*** TEXTAUSZUG ***
Großes Suchtpotenzial. In vergangenen Jahrhunderten war „Laudanum“ als Schmerz- und Heilmittel für diverse Beschwerden sehr beliebt. Die negativen Folgen wurden aber lange Zeit unterschätzt. 

Text: Silke Ruprechtsberger

Als der Arzt und Naturforscher Theophrastus Bombastus von Hohenheim (1493–1541), besser bekannt unter dem Namen „Paracelsus“, aus neun Teilen Wein und einem Teil Opium sein „Laudanum“ zusammenmischte, glaubte er, ein Allheilmittel gefunden zu haben. Kein Wunder, dass er es großspurig „Stein der Unsterblichkeit“ nannte. 

Freilich wirkte die Tinktur alles andere als lebensverlängernd – dafür stillte es Schmerzen und wirkte beruhigend. Dazu war Laudanum preiswert und vielerorts neben den Apotheken auch beim Greißler um die Ecke erhältlich. Nicht zuletzt deshalb war Laudanum bis zum Opiatverbot Anfang des 20. Jahrhunderts in allen Gesellschaftsschichten Europas überaus populär und wurde eine Zeit lang auch als Synonym für Schmerzmittel verwendet. In Schriftsteller- und Künstlerkreisen kam es zur Belebung der Kreativität in Mode. Sogar quengelnde Kinder wurden damit bedenkenlos ruhiggestellt. 

Opiumtinktur wird aus dem getrockneten Milchsaft der unreifen Samenkapseln des Schlafmohns gewonnen. Ihre Zusammensetzung ist seit über 100 Jahren unverändert und im Europäischen Arzneibuch festgeschrieben. Das Opium wird in einer Mischung aus Alkohol (31–34 Vol%) und Wasser gelöst. Der Gehalt an den Wirkstoffen wie Morphin (1 %), Codein, Thebain, Noscapin (= Narcotin), Papaverin, Narcein und anderen ist in der Tinktur standardisiert.
***
#### [AUFGABE]
Schreib aus dem Text über Laudanum den Abschnitt von "Großes Suchtpotenzial. In vergangenen" bis "lange Zeit unterschätzt." wortgetreu ab. Die Daten haben mit dem Text über Laudanum nichts zu tun.
*** VORLIEGENDE DATEN ***
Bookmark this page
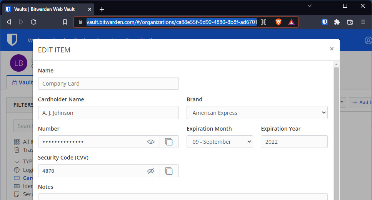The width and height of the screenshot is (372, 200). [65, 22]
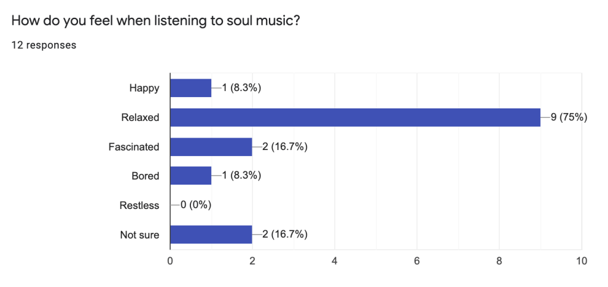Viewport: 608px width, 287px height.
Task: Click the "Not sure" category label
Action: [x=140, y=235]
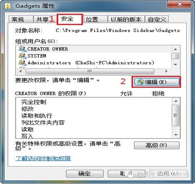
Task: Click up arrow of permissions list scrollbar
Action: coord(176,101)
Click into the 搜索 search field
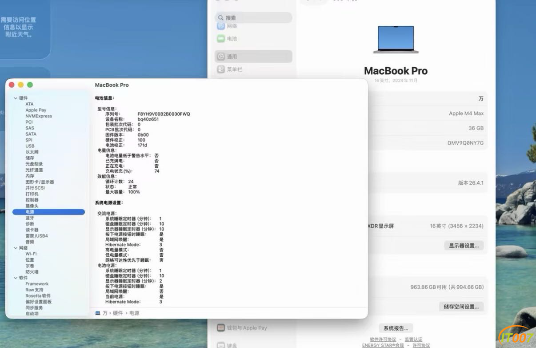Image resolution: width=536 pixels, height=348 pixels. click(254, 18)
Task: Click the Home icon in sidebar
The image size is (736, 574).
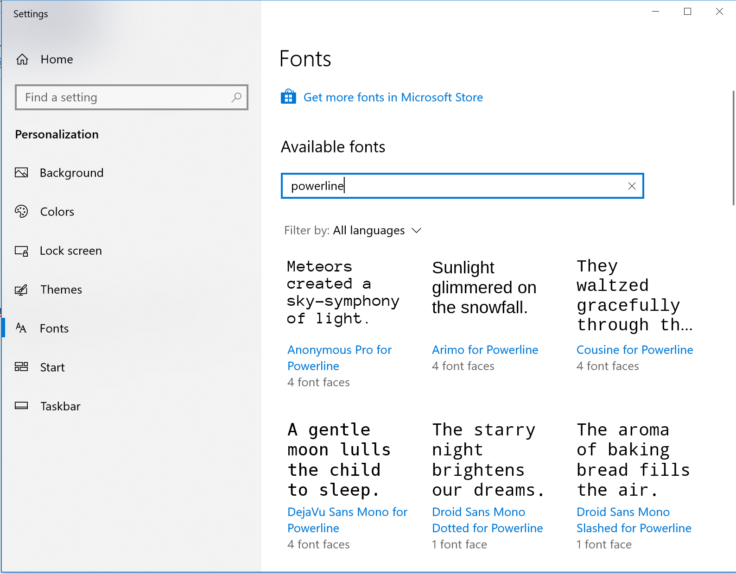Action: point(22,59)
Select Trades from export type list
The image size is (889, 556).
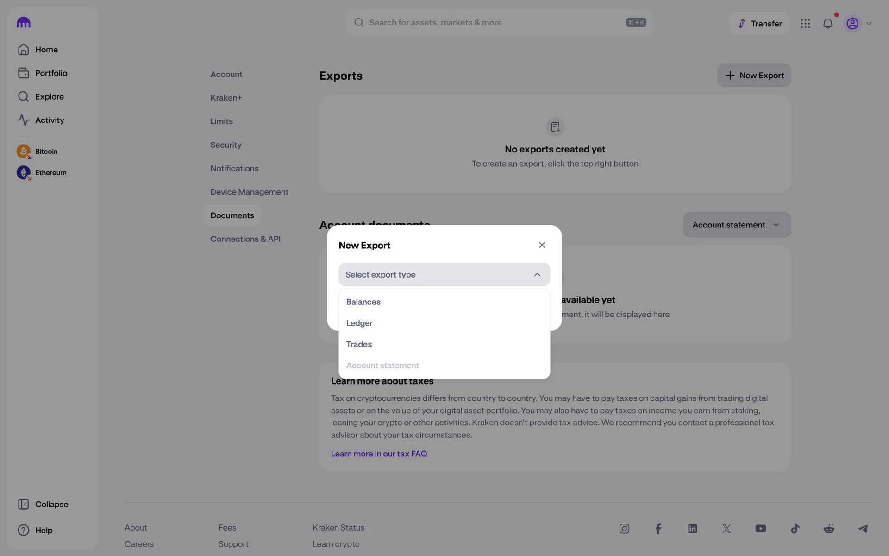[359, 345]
***
*** VORLIEGENDE DATEN ***
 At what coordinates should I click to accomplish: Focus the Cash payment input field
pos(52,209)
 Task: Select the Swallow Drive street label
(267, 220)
***
#### [DEINE ANTWORT]
Großes Suchtpotenzial. In vergangenen Jahrhunderten war „Laudanum“ als Schmerz- und Heilmittel für diverse Beschwerden sehr beliebt. Die negativen Folgen wurden aber lange Zeit unterschätzt.